The device will be released in January and features an Intel chip allowing it to run the full version of the Windows 8 operating system.
The price is $400 more than the existing Surface with Windows RT tablet, which is less powerful and does not run programs such as Photoshop.
The devices are intended to challenge the iPad and Android-based tablets.
Microsoft's chief executive, Steve Ballmer, told shareholders this week that the fact his firm was releasing its tablets more than two years later than Apple might have contributed to its share price being outpaced by its rival.
"Maybe we should have done that earlier," he said.
He had earlier suggested that he was certain sales of the original Surface would grow.
"We've had a modest start because Surface is only available on our online retail sites and a few Microsoft stores in the United States," he told French newspaper Le Parisien.
Both versions of the Surface can be operated as a 10.6in (26.9cm) touchscreen tablet, or snapped into one of the firm's keyboards to mimic the functionality of a notebook computer.

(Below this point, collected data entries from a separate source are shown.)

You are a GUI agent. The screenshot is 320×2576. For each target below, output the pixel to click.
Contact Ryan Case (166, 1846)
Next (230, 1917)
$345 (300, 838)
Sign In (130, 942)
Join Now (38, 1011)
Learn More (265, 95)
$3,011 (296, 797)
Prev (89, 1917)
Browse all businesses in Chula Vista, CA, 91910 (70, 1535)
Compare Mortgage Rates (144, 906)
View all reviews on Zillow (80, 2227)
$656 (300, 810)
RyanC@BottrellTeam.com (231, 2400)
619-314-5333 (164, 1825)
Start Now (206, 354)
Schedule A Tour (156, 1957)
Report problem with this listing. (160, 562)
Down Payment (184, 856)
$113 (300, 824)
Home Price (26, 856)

The Windows RT version - which is powered by an ARM-based chip from Nvidia - is expected to offer longer battery life, but can only run the limited number of third-party programs available from Microsoft's own online store.
The Windows Pro version avoids this restriction but is heavier in part because it features a higher capacity battery to run its more power-hungry processor.

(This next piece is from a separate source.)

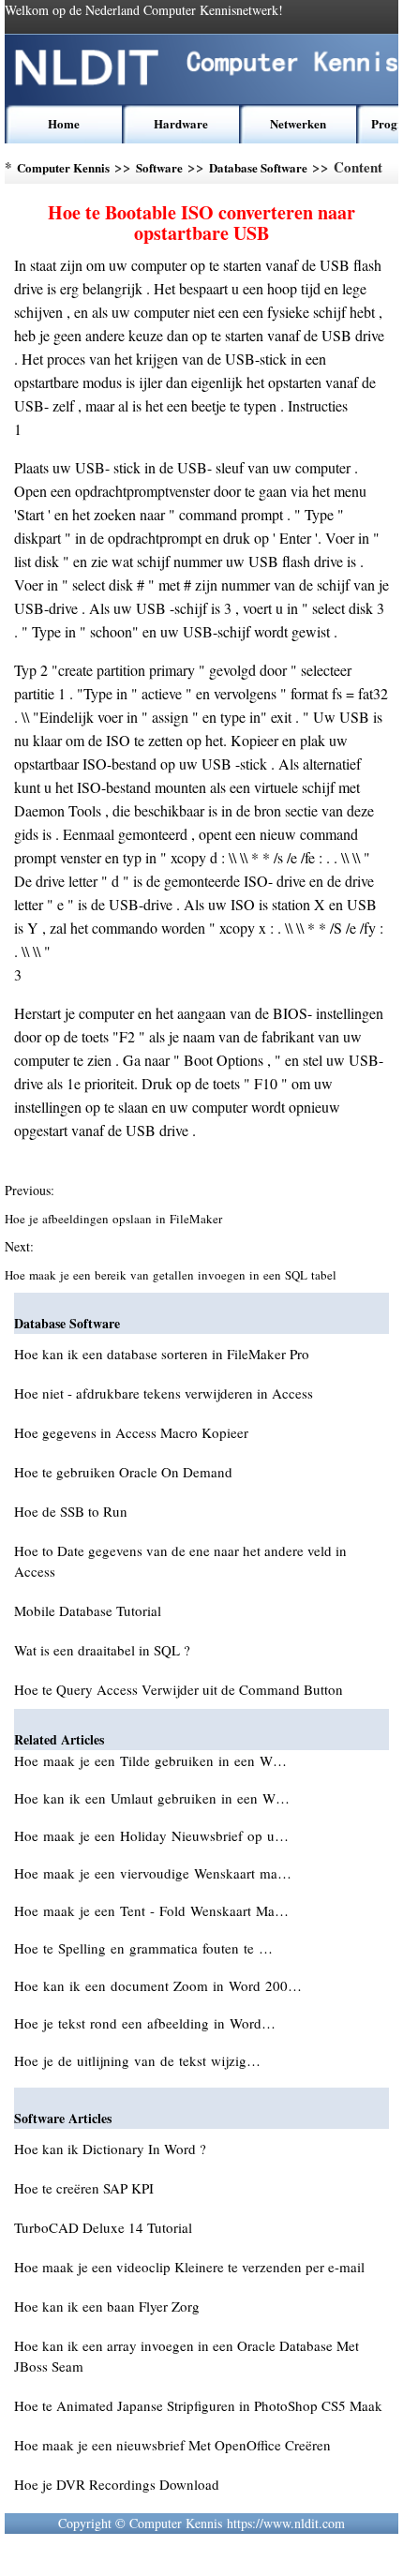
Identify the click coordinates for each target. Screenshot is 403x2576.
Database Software (258, 167)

It will be offered with 64GB of storage for $899 or 128GB of storage for $999. Neither price includes one of Microsoft's keyboards, which add at least another $99.
One industry watcher noted that the new computer would face more competition due to the fact more Window 8-powered computers have been announced than Windows RT ones by other manufacturers.
"The Intel-based version of Windows 8 is far more attractive to the market than the Windows RT version as consumers today can't ignore the fact that they may just be a version of a program that they want to run built on the old architecture which the ARM-based version doesn't support," Ken Dulaney, a mobile technology analyst at consultants Gartner, told the BBC.
"But there will be a lot of other Windows 8 hybrids out there that also allow their screens to be detached from their keyboards.
"So I'd suggest that buyers sit back and wait for other products which may be even more compelling or cheaper and not become too fixated on what is a first-generation Microsoft device."